= Music (short story) =

"Music" is a short story by Russian American author Vladimir Nabokov originally published in Russian in 1932.

==Summary==

The story uses third-person narration and tells the story of Victor, a self-conscious man for whom "music he did not know... could be likened to the patter of a conversation in a strange tongue." When Victor arrives at a party, he finds the other guests listening with varying degrees of engagement to a man named Wolfe play the piano. As Victor does not know the song being played, he loses interest. He catches a glimpse of his ex-wife at the party, but cannot look at her. He laments the fact that now he must "start all over" the long task of forgetting her (in a flashback, it's revealed that she left him for another, who may or may not be at the party). Throughout the entire story, Victor views the music as a structure that has him encaged in an awkward situation with his ex-wife; it had seemed to him "a narrow dungeon" until it ends, thus giving his ex-wife the opportunity to leave, which she does.
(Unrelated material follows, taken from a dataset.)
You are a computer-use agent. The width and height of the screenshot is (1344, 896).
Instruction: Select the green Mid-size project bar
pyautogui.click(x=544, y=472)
Victor then realizes that the music was not a dungeon, but actually "incredible bliss, a magic glass dome that had embraced and imprisoned him and her," and which allowed him to "breathe the same air as she." After she leaves, another party-goer comments to Victor that he looked immune to the music and that he didn't think such a thing possible. His own inanity is revealed when Victor asks him what was played and he cannot tell whether it was Beethoven's Kreutzer Sonata or Tekla Bądarzewska-Baranowska's rather easy piece, Maiden's Prayer.

==Comments==

The story features a few examples of Nabokov's fascination with reflections and doubles, even though they don't have any thematic importance. He gives us Victor's reflection in a mirror straightening a reflected tie, as well as Wolfe's hands reflected "in the lacquered depths of the open keyboard lid... engaged in a ghostly, intricate, even somewhat clownish mimicry."